Step 5: Data archiving
Introduction
When sharing and publishing data, the duration of data storage and retention initially plays a secondary role. According to the DFG’s guidelines for good scientific practice, research data should be retained for “an appropriate period of time,” which generally covers a period of 10 years. [1]
A backup is not an archive – long-term reliable backup of digital information is only possible in a “real” digital archive.
Long-term backup and permanent storage and maintenance over 10 years is called long-term archiving; in the case of digital data, this is referred to as digital long-term archiving (DLTA).
For digital (long-term) archiving, research data must meet certain requirements so that it remains reusable over a long period of time, i.e., it can be reproduced and interpreted in the long term without loss. [2] The major challenge for long-term archiving is therefore to preserve data, metadata, and documents in such a way that both the readability of the files and the interpretability of their contents are guaranteed. Long-term archiving is subject to constant technical and socio-cultural change. The use of data formats that are as open and non-proprietary as possible is recommended.
Long-term archiving has three key areas: 1. documenting research data, 2. storing it for the long term, and 3. providing access to the data. [3]
Why should data be archived? [4]
- Verify, reproduce, and build on research results
- Ensuring the integrity, transparency, and traceability of research
- Long-term data preservation for the scientific community
- Keeping data usable (readable) and interpretable (understandable) in the long term
What are the challenges of long-term archiving?
- Technological change means that data carriers, file formats, software, and storage locations quickly become inaccessible and unusable.
- Ensure regular checks of data to maintain its usability vs. staff turnover, project deadlines.
- Provision of technical infrastructure and organizational measures.
- Establishment of workflows and standards (legal issues, quality assurance).

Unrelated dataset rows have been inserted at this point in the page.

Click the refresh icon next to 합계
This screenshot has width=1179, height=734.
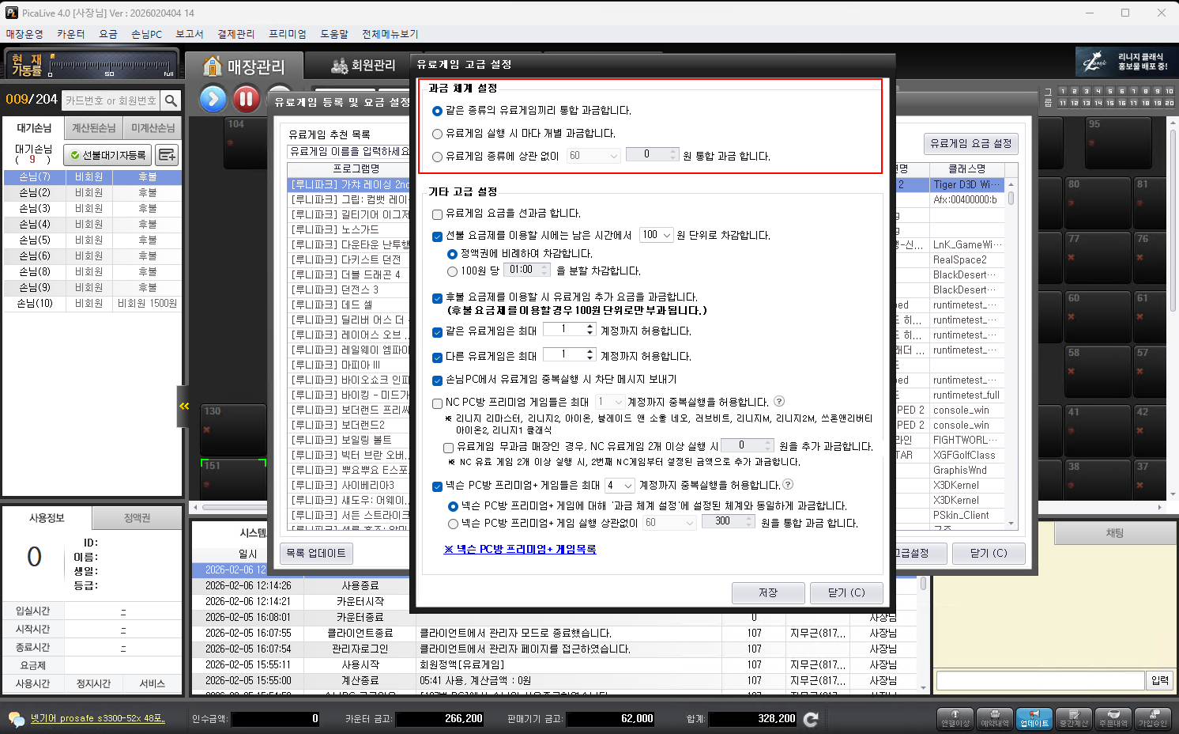click(811, 719)
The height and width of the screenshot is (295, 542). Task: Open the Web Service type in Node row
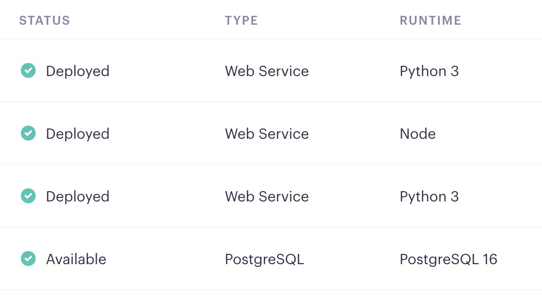pyautogui.click(x=267, y=134)
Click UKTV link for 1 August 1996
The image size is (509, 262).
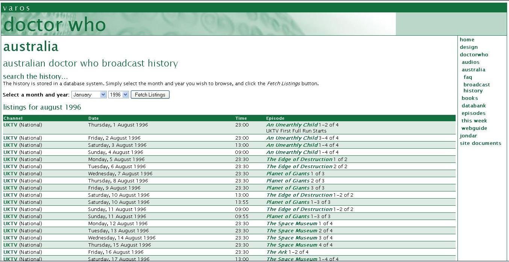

How can these challenges be solved?
- Comprehensive documentation and description using metadata, use of metadata standards
- Use of file formats that are compatible and suitable for long-term archiving and enable loss-free conversion to alternative formats
- Use of open file formats (openly documented, traceable specifications, manufacturer-independent, usable with different programs)
- Long-term archiving carried out by renowned data institutes/research data centers, so that researchers do not have to ensure the above requirements themselves
- Use of trustworthy, preferably certified archives
Legal aspects & ethics
Various legal aspects must be taken into account during the data archiving phase (see excursus in legal aspects in RDM). Copyright law plays a particularly important role. In the digital space, any reproduction that may affect the rights of authors, owners, publishers, etc. is relevant to copyright law. It is therefore essential to clearly define copyrights and obtain the appropriate permissions before archiving data. When archiving personal data, the consent and approval of the persons concerned is required. It must be determined after what period of time this data will be deleted in order to comply with data protection requirements. Mandatory anonymization is required to protect the privacy of those affected and to comply with legal requirements.
Contract law regulates how long data may or must be stored. It is important to follow these contractual requirements precisely in order to avoid legal conflicts and ensure the integrity of the archived data.
[1] Deutsche Forschungsgemeinschaft (2022). Leitlinien zur Sicherung guter wissenschaftlicher Praxis. Kodex. https://doi.org/10.5281/zenodo.6472827 , Leitlinie 17: Archivierung
[2] https://www.tu-braunschweig.de/forschung/forschungsdaten-transparenz/forschungsdaten/grundkurs-forschungsdatenmanagement/archivieren-publizieren-und-teilen-von-forschungsdaten/archivieren
[3] https://blog.rwth-aachen.de/forschungsdaten/2023/08/24/forschungsdaten-archivieren-publizieren
[4] https://www.uni-kassel.de/forschung/forschungsdatenmanagement/daten-managen/daten-archivieren-und-publiziere
Further information
Digital long-term archiving service at TIB: Archived objects and offerings
TIB Technical Information Library: Digital long-term archiving at the TIB. https://www.tib.eu/de/publizieren-archivieren/digitale-langzeitarchivierung
Excursus: Finding and selecting repositories
Information on suitable file formats for long-term archiving
Long-term archiving: Nestor Competence Network for Digital Long-term Archiving
Nestor is a registered association with members from various fields who are involved in the topic of “digital long-term archiving.” Professionals work together in various working groups, e.g., on topics such as AV media, digital preservation, or research data.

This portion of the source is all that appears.